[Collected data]
▼▼▼

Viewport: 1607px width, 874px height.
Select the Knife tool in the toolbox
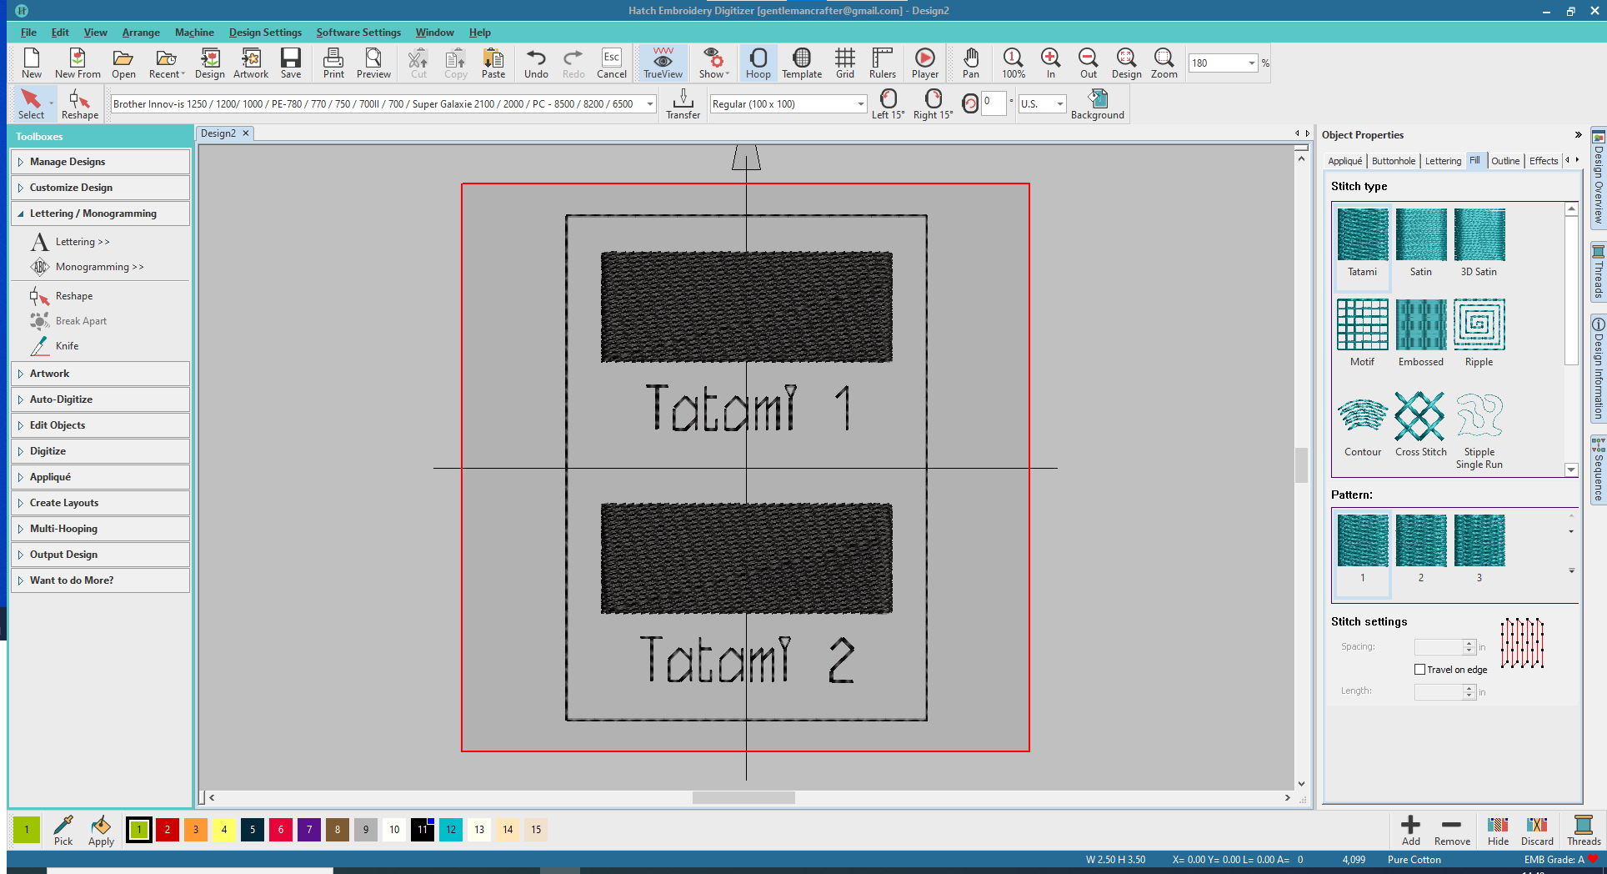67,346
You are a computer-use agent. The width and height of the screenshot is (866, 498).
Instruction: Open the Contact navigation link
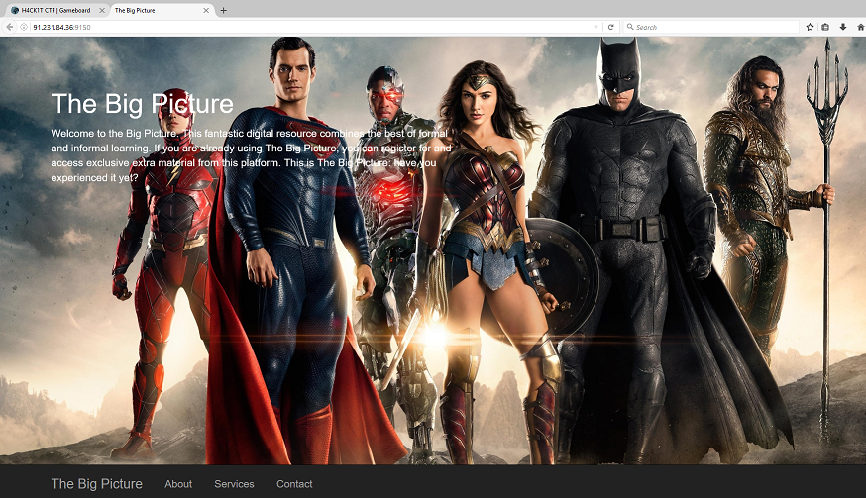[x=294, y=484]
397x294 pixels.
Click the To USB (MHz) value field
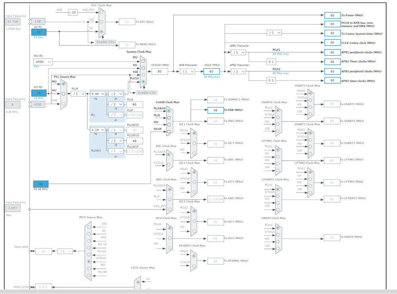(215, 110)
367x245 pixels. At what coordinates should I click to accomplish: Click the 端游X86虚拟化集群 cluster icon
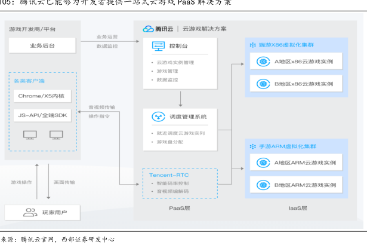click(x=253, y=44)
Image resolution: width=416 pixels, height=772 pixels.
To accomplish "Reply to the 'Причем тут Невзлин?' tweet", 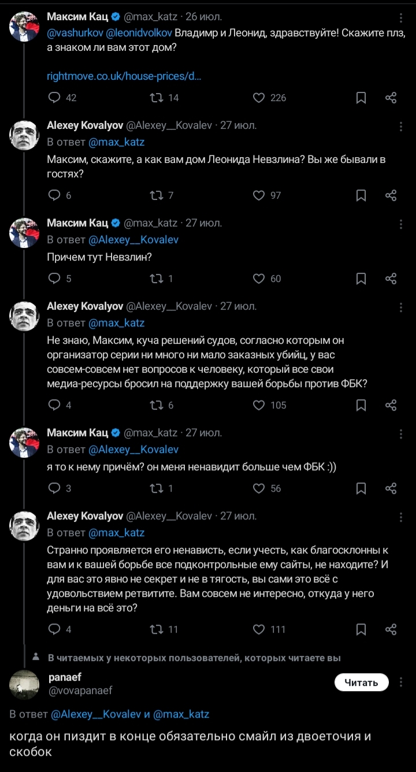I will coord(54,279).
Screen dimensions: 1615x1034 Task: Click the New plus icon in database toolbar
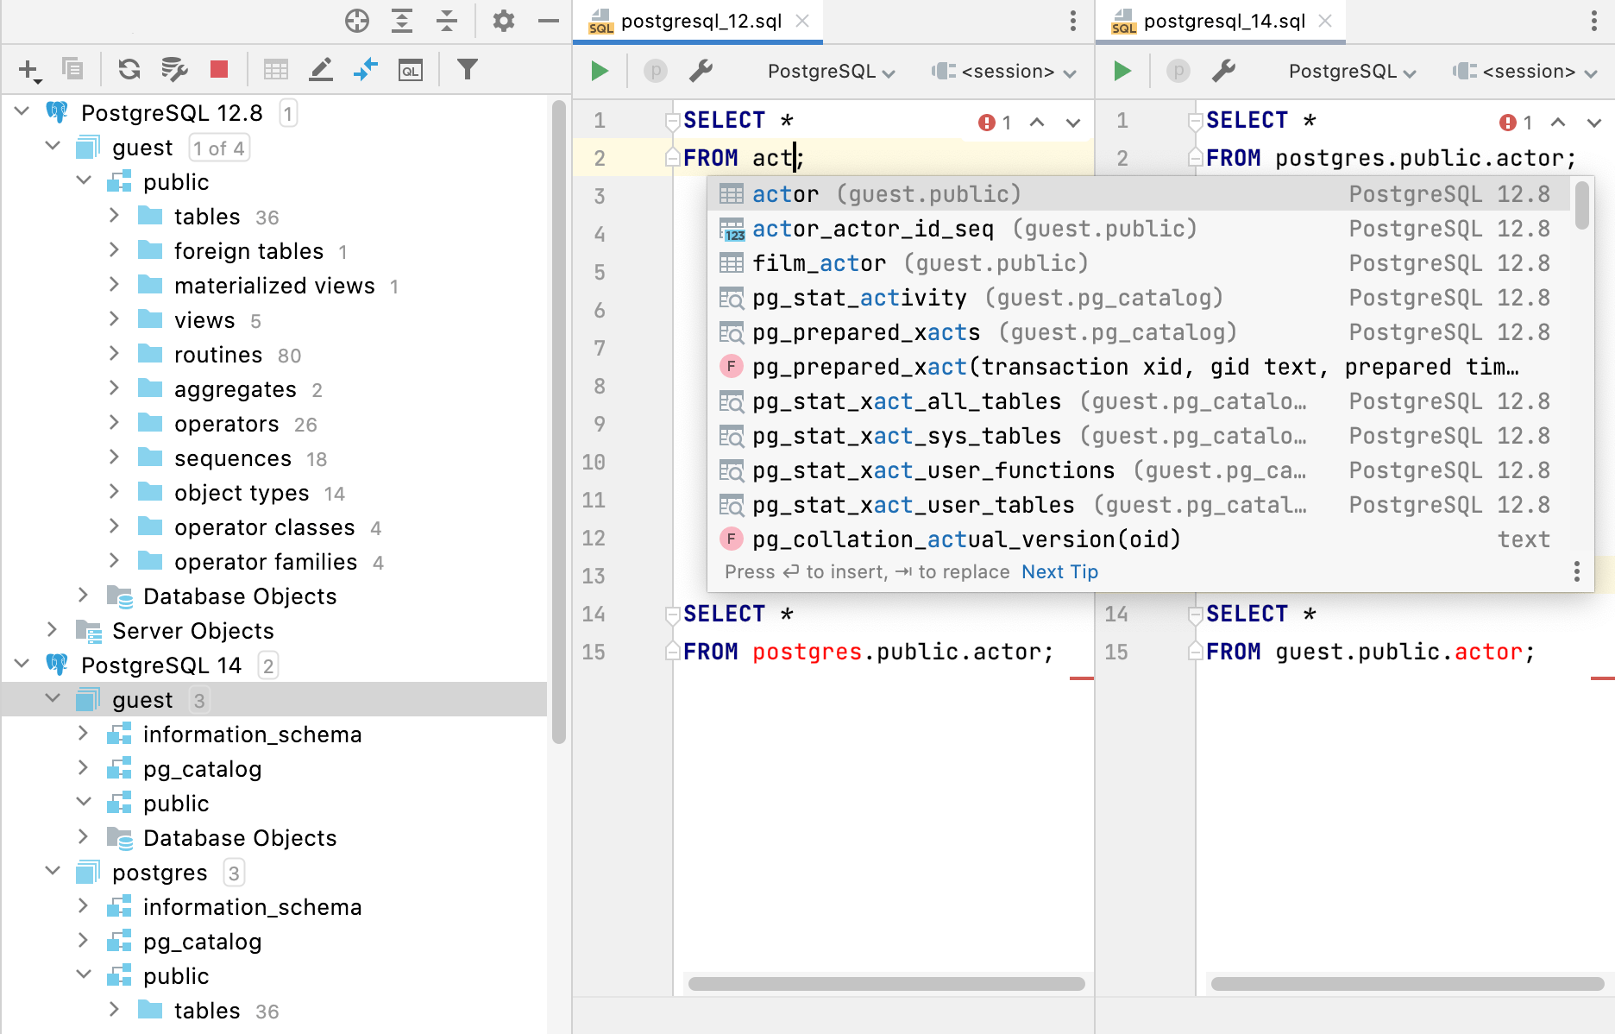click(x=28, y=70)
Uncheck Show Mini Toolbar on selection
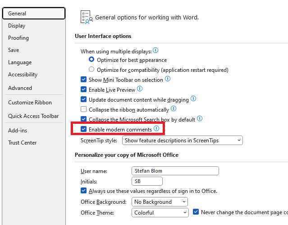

▲▲▲

Exercise description -> Lines that contain "height" should be pulled from the entries above and reported.

Answer box ->
Viewport: 1607px width, 874px height.
You are a computer-use agent. The width and height of the screenshot is (866, 498).
Image resolution: width=416 pixels, height=772 pixels.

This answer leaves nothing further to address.